Why Clickhouse Works At Scale

2026-02-13 database clickhouse

ClickHouse has become a common choice for analytical workloads that require fast queries over very large datasets. Many systems advertise columnar storage or distributed execution, but long term performance and operational complexity are shaped by architectural decisions.

ClickHouse is defined by its MergeTree storage engines, its reliance on data layout instead of traditional indexing, insert time materialized views, vectorized execution combined with compression, and a single node first design philosophy. These characteristics reduce operational overhead while supporting large observability, event analytics, and time series workloads.

The MergeTree Engine Family

The MergeTree family forms the foundation of the ClickHouse performance model. Unlike traditional databases where indexing and storage engines are abstracted away, ClickHouse makes the storage engine an explicit architectural choice. MergeTree variants define how data is written, organized, merged, and queried.

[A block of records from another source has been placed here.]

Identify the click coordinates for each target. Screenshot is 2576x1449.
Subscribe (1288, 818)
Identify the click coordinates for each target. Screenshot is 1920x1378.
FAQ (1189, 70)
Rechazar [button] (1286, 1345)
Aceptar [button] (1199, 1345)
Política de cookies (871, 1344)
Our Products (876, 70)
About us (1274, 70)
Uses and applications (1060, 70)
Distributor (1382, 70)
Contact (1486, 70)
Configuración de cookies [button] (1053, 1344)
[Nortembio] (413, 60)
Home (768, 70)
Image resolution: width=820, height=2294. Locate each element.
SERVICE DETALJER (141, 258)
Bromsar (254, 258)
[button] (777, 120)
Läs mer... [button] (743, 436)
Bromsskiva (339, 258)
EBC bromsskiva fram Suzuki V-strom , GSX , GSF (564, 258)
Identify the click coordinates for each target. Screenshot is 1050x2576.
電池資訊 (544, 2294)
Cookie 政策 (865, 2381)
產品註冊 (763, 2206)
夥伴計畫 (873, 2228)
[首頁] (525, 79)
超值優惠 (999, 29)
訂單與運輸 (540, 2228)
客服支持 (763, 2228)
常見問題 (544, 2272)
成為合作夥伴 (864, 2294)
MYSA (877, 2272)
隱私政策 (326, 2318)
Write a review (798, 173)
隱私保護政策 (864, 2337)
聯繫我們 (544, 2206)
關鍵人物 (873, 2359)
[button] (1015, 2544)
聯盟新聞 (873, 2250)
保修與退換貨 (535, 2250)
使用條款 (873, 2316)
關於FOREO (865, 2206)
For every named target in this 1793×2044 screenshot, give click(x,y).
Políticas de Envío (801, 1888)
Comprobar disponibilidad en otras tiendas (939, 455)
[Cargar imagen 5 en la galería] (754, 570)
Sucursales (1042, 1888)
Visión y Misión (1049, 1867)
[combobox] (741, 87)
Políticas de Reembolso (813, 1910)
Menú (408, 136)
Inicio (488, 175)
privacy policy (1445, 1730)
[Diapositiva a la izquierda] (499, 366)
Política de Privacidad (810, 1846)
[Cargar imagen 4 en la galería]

Data is ingested as immutable parts sorted by a primary key and merged asynchronously in the background. Background merges reduce fragmentation and maintain query efficiency without blocking writes. Partitioning, sorting, deduplication, aggregation behavior, replication, and retention policies are defined directly in table DDL.

A table storing HTTP access logs might be sorted by (service, timestamp). Queries that filter by service and time range can skip large sections of data outside those bounds. ReplacingMergeTree collapses multiple versions of the same logical row, which supports late arriving updates. SummingMergeTree and AggregatingMergeTree store partially aggregated data so rollups can be maintained at the storage layer. This design supports high ingestion rates and predictable query performance on historical data.

For example, a ReplacingMergeTree table can support idempotent upserts without row level locking:

CREATE TABLE events
(
    event_id UUID,
    user_id UInt64,
    event_type LowCardinality(String),
    event_time DateTime,
    properties String,
    version UInt32
)
ENGINE = ReplacingMergeTree(version)
PARTITION BY toYYYYMM(event_time)
ORDER BY (user_id, event_time)
TTL event_time + INTERVAL 90 DAY
SETTINGS index_granularity = 8192;

Partitions prune entire months of data. The ORDER BY clause defines the physical sort key. The version column enables deduplication during merges. The TTL enforces retention automatically. Vacuuming and manual index maintenance are not required.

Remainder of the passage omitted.